Is there bashing going on? The OP asked:

Has anybody taken the time to drill like crazy with both styles and then compare their speed etc? What kind of problems might one encounter with re-deployment?

He's getting some very good answers, too. I think we can give factual (and even subjective) statements of positives and negatives without resorting to "bashing."
 
Fight One: Speed
Winner: 1911-style release

Fight Two: Reliability
Winner: European release

Fight Three: Ambidextrous-ness
Winner: European release

Fight Four: ??????
Fight Five: ??????

Best 3 out of 5 wins my undying affection :D
 
(this should put the cat among the pigeons)

I see no downside to pistols with the Euro magazine release for the armed civilian. You're not kicking down doors to crackhouses or raiding an Al Queda stronghold. If you think that any civilian who is competant with a firearm and carrying an original P7 or SIG 220 is undergunned then you're deluded.

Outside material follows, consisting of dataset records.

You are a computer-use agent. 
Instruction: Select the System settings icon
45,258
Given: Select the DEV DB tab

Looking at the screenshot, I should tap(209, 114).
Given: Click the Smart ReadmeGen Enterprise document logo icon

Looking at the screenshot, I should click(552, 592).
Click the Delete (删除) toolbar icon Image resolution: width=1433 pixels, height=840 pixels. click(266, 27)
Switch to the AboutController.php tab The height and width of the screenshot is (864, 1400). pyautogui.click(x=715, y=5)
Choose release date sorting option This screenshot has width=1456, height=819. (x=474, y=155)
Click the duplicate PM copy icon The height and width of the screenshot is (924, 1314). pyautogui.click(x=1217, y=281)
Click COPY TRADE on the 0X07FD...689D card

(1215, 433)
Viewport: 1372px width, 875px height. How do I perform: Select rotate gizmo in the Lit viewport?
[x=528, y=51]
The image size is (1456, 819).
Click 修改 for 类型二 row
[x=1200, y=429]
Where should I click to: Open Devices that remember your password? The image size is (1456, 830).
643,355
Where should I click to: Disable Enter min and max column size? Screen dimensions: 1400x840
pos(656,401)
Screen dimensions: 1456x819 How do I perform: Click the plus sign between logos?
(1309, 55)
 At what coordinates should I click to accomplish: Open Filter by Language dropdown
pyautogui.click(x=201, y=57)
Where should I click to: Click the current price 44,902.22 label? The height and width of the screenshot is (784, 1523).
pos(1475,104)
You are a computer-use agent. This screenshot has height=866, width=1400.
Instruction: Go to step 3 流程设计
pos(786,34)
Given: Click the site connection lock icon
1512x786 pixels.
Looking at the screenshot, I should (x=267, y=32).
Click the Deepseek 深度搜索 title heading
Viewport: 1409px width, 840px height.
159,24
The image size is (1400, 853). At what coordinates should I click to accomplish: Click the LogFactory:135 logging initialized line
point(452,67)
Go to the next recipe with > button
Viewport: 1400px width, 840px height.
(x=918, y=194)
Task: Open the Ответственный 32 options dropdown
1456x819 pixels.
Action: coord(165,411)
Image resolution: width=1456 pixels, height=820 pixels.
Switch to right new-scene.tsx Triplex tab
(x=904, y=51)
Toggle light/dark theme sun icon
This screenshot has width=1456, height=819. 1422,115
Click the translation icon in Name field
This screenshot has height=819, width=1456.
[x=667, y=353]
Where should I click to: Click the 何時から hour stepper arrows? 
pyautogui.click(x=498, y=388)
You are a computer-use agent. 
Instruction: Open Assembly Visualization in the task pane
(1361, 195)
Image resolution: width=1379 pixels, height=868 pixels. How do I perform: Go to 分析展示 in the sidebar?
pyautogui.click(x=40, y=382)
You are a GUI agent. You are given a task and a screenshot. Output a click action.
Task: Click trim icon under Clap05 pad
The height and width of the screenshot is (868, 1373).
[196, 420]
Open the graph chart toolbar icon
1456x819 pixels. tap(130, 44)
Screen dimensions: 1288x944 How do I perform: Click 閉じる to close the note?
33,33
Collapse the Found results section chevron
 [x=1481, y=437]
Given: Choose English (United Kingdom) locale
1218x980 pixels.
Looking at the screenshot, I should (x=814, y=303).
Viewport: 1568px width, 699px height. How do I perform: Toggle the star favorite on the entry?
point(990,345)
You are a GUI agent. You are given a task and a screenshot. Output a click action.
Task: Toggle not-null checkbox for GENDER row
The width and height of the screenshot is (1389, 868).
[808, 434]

Most folks don't need to be as highspeedlowdrag as they think they do.
 
I see no downside to pistols with the Euro magazine release for the armed civilian.

I agree here. It all comes down to getting used to it though. The majority of pistols today have the side release button so that is predominantly what American are used to. Id does not take long to get used to a bottom mag release but it is undoubtedly slower.

The HK P7 style is nice because you actually make a motion of pushing into the grip with your thumb as your curled index finger is pulling down in the (extended and serrated) mag floorplate. This is faster than the heel release of say a Ruger MKII or Walther P38 where you have to actuate a lever on the bottom of the magazine itself and push it away from the grip of the gun to the rear and then try and pull out the magazine.

The P7 release is more ergonomic and faster and is really in a league of its own in the world of the European heel mag releases.

The two pistols I commonly use are the P7 and Browning Hi Power. If you have experience with the Hi Power and the dreaded magazine safety then you know that the mag safety rides along the magazine as it is in the mag well and hinders it from dropping free when it is empty. Since I used the P7 first and grew accostomed to using both hands to release the magazine I quickly warmed right up to the Hi Power and its inability to drop its magazine in the fashionable way. ( I have my magazine interlock in place on my Hi Power).

This is just an example of being able to readily transfer from one pistol to another with different magazine detachment methods. Given your choice of pistols, your mileage is certain to vary.
 
Isn't there two types of mag drop: One that lets the mag free fall, and the other drops it a certain length and then you have to pull it out the rest of the way.
 
A few pistols have magazine "brakes" (the stock CZ being an example) which keeps the magazine from falling freely after the mag disconnect (regardless of its location) is depressed. Most shooters don't like this "feature" and, fortunately for them, it's easily defeated. Personally, it doesn't matter that much to me either way. A reload is accomplished a little faster with a pistol having no brake. The magazine has less of a chance of being inadvertently ejected and lost with a pistol having a brake.